### Work to complete
Rewrite the rows below with every "dropdown" changed to "drop-down menu" and nothing else altered, leaving out the pictures.

### Material provided
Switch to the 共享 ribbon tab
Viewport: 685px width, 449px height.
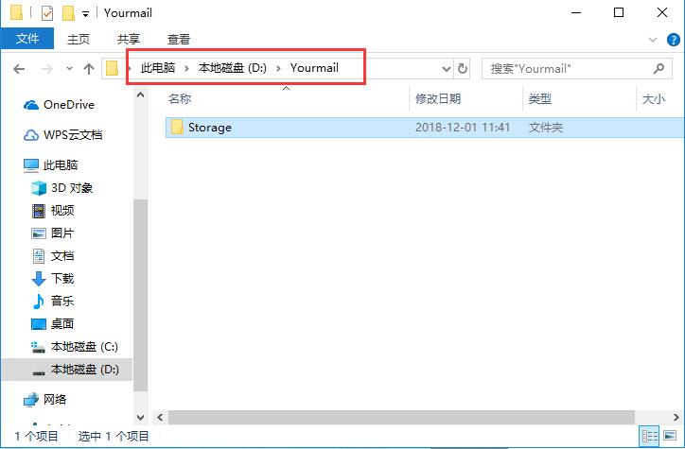click(x=129, y=40)
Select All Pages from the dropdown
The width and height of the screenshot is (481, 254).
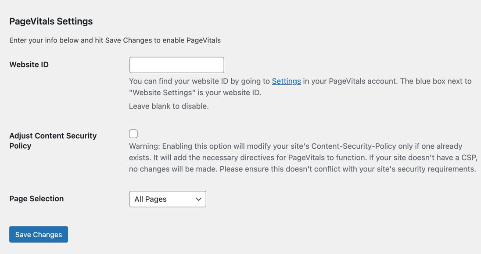tap(167, 199)
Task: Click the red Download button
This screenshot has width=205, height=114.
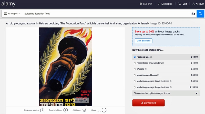Action: click(148, 103)
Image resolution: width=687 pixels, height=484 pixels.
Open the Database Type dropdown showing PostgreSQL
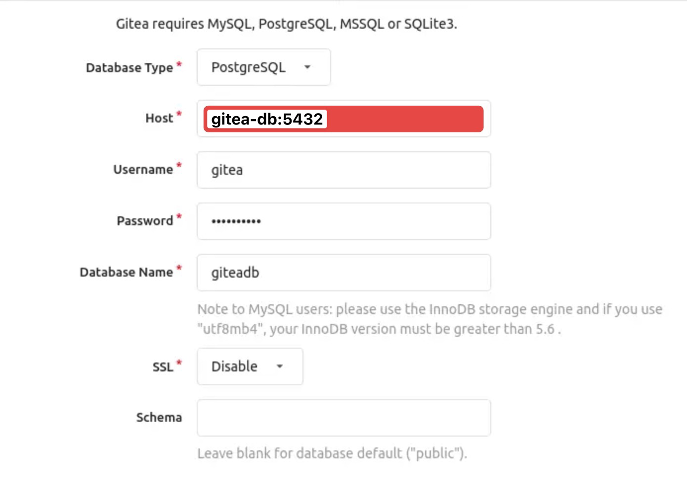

### Response to this task
Switch to the 共享 ribbon tab
Viewport: 685px width, 449px height.
click(x=129, y=40)
Select All Pages from the drop-down menu
The width and height of the screenshot is (481, 254).
tap(167, 199)
Task: Click the red Download button
This screenshot has width=205, height=114.
Action: click(148, 103)
Image resolution: width=687 pixels, height=484 pixels.
Open the Database Type drop-down menu showing PostgreSQL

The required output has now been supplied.